To magical effect, the show utilised a bespoke array of newly invented instruments, some of which seemed pleasingly retro-futurist. We got four huge "pendulum harps" ("played" by the pull of gravity), a digital pipe organ that Björk controlled via an iPad, and a synthesizer that "played" lightning (the song Thunderbolt was accompanied by the lusty crackle of two Tesla coils placed at the side of the stage).

Up above the proceedings, an octagonal formation of video screens relayed animated footage from apps specially commissioned for each song. That for Virus took a playful look at invaded molecular structures, and Björk's equally playful lyric wasn't so much "sympathy for the devil" as sympathy for the virus. "Like a flame that seeks explosives / as gunpowder seeks a war / I feast inside you," she sang to a spare, music-box-like accompaniment. This time the featured instrument was a "gameleste", an odd hybrid of gamelan and orchestral celeste.

Thursday's show was the first of six the singer has scheduled for her three-week residency at the Manchester International Festival. A biennial event that has become a key showcase for new, often innovative artworks, the festival's inaugural run hosted the first performances of Damon Albarn and Jamie Hewlett's Monkey: Journey to the West in 2007, while in 2009, Rufus Wainwright premiered his opera Prima Donna at MIF.

Other 2011 bookings include Snoop Dogg and Sinead O'Connor. It is Biophilia, though - a many-pronged and "explicitly educational" venture that has busied Björk and her team of app developers, scientists and inventors for the past three years - that has folk most excited.

Björk has never baulked at artistic challenges. Biophilia may be her most daring venture to date, though, its live shows a portal to a more interactive and, yes, innovative experience that's best described in chunks.

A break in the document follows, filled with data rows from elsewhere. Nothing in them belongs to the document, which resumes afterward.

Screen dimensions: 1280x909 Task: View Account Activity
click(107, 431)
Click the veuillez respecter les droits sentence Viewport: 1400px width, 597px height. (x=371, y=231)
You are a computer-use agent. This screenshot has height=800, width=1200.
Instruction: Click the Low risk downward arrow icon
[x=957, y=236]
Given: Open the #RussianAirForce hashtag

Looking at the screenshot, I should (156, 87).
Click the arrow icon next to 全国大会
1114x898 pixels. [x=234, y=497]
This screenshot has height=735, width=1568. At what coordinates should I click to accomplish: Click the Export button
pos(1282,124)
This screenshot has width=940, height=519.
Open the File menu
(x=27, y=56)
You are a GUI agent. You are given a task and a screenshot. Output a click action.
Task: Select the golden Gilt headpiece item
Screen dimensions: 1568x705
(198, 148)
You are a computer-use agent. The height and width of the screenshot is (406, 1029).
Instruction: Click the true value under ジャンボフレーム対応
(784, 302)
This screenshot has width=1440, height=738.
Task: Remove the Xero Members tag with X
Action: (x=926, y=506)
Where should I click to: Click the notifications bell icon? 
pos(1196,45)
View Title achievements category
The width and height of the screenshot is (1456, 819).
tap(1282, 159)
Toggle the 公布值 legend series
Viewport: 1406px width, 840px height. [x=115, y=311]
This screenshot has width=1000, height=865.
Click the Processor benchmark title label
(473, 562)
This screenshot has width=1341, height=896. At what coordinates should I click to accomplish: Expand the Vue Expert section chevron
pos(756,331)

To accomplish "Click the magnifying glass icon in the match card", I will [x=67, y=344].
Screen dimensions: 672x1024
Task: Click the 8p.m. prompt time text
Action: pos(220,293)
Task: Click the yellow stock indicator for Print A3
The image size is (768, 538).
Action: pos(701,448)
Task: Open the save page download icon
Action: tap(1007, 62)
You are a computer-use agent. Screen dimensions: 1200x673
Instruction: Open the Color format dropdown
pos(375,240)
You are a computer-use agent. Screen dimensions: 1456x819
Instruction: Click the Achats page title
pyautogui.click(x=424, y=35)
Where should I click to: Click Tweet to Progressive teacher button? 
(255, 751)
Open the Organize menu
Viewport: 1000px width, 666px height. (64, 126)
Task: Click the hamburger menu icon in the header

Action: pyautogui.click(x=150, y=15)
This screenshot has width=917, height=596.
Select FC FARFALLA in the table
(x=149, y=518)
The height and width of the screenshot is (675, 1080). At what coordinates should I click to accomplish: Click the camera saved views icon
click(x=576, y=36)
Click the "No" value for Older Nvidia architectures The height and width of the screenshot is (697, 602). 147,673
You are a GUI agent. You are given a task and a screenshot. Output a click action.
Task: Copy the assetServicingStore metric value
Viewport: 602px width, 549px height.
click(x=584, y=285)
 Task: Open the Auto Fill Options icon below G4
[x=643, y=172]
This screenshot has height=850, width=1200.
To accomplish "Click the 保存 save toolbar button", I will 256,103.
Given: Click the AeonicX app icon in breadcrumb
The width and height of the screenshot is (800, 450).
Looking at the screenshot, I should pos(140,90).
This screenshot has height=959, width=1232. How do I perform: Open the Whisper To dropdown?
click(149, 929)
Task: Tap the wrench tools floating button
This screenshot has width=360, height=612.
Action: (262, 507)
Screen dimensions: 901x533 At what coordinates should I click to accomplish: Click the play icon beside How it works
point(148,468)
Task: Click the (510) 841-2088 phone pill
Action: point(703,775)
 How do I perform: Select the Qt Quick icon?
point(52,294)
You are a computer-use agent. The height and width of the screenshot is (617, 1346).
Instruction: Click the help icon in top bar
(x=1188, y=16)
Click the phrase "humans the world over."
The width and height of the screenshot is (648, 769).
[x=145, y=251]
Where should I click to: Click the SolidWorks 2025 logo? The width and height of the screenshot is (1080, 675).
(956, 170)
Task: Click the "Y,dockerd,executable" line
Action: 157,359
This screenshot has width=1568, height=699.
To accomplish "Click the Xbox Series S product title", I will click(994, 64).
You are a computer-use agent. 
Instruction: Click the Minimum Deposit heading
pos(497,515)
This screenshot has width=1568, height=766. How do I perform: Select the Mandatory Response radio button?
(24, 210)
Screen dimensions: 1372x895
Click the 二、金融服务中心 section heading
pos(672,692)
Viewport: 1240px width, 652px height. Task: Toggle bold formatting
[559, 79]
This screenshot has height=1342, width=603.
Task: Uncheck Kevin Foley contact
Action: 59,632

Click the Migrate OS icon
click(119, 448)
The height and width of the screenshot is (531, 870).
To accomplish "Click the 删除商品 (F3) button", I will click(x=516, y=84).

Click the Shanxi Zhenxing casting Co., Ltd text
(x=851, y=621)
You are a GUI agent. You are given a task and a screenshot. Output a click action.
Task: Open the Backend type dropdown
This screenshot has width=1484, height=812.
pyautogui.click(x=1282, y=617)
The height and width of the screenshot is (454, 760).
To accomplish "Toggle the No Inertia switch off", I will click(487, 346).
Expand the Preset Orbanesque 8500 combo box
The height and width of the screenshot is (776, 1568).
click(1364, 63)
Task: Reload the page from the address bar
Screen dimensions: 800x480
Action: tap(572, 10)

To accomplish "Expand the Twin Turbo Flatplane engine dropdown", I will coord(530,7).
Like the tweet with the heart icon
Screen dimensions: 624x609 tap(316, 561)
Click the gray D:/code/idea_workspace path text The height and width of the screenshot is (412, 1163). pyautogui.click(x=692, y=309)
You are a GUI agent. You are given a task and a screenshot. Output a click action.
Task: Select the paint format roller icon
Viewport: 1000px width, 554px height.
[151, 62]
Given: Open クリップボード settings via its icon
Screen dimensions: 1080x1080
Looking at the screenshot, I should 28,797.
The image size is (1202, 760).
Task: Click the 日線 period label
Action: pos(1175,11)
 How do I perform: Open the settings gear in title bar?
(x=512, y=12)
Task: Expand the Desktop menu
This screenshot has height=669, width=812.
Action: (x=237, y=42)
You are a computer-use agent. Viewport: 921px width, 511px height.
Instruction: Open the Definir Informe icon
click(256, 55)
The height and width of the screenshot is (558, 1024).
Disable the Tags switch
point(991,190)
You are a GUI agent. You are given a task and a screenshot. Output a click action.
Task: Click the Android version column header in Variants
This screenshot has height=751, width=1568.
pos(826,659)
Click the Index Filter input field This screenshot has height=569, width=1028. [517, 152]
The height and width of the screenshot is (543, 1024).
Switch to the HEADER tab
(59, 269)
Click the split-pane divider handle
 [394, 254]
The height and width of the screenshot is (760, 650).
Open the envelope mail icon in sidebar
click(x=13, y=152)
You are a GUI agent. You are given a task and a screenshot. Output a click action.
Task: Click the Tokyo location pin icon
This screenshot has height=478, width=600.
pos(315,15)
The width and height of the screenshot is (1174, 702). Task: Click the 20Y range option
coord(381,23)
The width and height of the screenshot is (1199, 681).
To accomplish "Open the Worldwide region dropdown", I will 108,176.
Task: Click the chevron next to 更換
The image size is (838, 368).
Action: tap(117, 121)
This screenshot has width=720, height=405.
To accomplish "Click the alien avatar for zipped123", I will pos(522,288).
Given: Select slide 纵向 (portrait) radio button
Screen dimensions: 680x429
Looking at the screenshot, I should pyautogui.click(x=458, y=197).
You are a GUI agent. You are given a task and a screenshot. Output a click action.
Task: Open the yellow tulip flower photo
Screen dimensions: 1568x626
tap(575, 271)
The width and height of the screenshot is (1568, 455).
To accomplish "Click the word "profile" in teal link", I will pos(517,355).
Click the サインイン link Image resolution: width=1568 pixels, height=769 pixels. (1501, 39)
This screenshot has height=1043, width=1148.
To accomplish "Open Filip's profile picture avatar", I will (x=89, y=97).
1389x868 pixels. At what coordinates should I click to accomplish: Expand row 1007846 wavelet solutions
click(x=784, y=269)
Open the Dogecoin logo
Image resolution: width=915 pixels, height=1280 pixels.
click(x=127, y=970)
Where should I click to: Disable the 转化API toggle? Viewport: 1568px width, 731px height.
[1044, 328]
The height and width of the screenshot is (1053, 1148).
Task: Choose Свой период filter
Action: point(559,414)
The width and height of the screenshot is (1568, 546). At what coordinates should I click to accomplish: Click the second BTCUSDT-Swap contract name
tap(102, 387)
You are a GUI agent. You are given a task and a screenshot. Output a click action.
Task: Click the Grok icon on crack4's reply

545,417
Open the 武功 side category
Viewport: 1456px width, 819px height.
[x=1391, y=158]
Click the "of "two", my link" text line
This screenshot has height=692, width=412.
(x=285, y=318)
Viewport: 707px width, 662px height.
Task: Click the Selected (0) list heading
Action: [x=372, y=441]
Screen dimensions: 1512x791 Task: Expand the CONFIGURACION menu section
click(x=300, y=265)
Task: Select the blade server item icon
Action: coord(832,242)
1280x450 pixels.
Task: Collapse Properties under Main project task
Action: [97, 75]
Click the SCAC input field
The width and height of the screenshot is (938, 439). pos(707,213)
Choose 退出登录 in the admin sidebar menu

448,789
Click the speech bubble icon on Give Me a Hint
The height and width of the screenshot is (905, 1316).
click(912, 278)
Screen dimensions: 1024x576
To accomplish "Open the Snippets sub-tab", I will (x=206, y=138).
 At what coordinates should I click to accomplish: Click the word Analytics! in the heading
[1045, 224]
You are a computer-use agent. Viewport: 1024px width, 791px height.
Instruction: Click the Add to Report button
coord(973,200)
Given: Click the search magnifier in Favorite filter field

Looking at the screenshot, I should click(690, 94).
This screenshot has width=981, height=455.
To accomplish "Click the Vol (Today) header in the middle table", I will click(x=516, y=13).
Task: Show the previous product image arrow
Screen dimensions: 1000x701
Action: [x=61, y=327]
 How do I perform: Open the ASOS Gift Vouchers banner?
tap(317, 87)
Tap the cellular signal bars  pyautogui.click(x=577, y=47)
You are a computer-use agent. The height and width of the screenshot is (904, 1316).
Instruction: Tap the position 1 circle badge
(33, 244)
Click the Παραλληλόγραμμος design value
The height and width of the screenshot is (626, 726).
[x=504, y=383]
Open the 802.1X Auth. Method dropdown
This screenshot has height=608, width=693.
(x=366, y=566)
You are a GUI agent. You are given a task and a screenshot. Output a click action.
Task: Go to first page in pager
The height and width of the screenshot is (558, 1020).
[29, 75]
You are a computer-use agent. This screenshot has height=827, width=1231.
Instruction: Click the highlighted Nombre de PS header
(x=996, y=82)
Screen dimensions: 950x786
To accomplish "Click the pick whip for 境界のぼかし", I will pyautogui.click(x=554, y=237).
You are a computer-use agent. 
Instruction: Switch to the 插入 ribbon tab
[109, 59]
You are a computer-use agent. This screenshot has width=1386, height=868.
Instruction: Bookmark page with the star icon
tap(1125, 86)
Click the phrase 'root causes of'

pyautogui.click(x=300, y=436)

First there's Biophilia the album, due later this year. Traditional formats will be augmented by an iPad app version developed by Björk and leading programmers such as the precocious Max Weisel, the high-school student behind the rated "musical geometry" app, Soundrop. Apple was reportedly surprised that Björk had managed to persuade various rival programmers to work on the same project, and that they offered to do so on a "no money upfront, profit-share only" speaks volumes about their enthusiasm for the singer's venture.

Biophilia packs 10 apps, each tailored to a specific song and merging a natural phenomenon with a musical idea. That for Moon, for example, has music inspired by lunar phases, while that for Crystalline compares certain musical structures with those found in crystals. Each individual app also packs an animated score, a scientific essay, and an interactive game designed to promote further understanding of the concept being explored.

While that might sound a little dry on paper, pre-show demos at the MIF showed the Biophilia apps suite to be highly engaging in practice. One of Björk's motivations was to create programs in which children could explore and understand music physically and intuitively, rather than through "stuffy" music theory and traditional forms of notation. "Music changes into something else when you read it," she recently told the music website Pitchfork, citing the formal musical education she had railed against as a youngster back in Iceland. "I was always complaining that [my training in music] was too academic."

Accordingly, another strand of the singer's Manchester residency is Music School Biophilia, a playful educational programme allowing children from two local schools to explore the venture's new instruments, apps, scientific concepts and technologies, then "offer up creative responses". With her feral voice, childlike sense of exploration and unbridled enthusiasm, Björk seems the perfect figurehead for such a project, and Thursday's live show had many moments in which she used potent simile to illuminate complex ideas for young minds. "As fast as your fingernail grows / the Atlantic Ridge drifts," she sang on Mutual Core. It felt like Sesame Street merging with the National Geographic as only Björk could manage.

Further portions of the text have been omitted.